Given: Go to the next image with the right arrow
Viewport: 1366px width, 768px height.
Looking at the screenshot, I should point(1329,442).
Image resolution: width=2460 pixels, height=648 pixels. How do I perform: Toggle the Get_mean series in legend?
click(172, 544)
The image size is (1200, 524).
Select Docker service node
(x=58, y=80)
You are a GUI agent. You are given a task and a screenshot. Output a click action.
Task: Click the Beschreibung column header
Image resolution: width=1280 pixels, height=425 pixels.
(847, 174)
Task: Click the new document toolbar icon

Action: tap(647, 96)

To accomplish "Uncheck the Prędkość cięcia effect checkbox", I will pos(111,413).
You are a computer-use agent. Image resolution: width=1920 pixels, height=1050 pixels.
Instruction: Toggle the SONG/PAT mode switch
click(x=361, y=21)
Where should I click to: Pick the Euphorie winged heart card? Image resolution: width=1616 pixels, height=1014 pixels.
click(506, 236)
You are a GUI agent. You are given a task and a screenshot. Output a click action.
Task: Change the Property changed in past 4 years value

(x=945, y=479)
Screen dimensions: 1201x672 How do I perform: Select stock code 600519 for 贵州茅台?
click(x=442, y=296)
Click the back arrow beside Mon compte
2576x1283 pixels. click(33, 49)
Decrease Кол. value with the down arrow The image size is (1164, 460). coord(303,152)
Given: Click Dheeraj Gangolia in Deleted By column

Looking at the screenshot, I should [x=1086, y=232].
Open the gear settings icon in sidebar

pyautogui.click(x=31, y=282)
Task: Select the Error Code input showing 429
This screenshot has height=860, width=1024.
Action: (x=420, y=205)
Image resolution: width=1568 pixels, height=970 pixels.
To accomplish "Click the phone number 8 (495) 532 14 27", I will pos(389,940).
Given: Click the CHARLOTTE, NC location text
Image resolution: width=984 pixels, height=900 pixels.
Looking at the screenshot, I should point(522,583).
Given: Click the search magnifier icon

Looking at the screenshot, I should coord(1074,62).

——

§ **EXERCISE INSTRUCTIONS**
Reply with nothing but a number. State how many lines in the records hold the word "will".

§ **WRITTEN RESPONSE**
2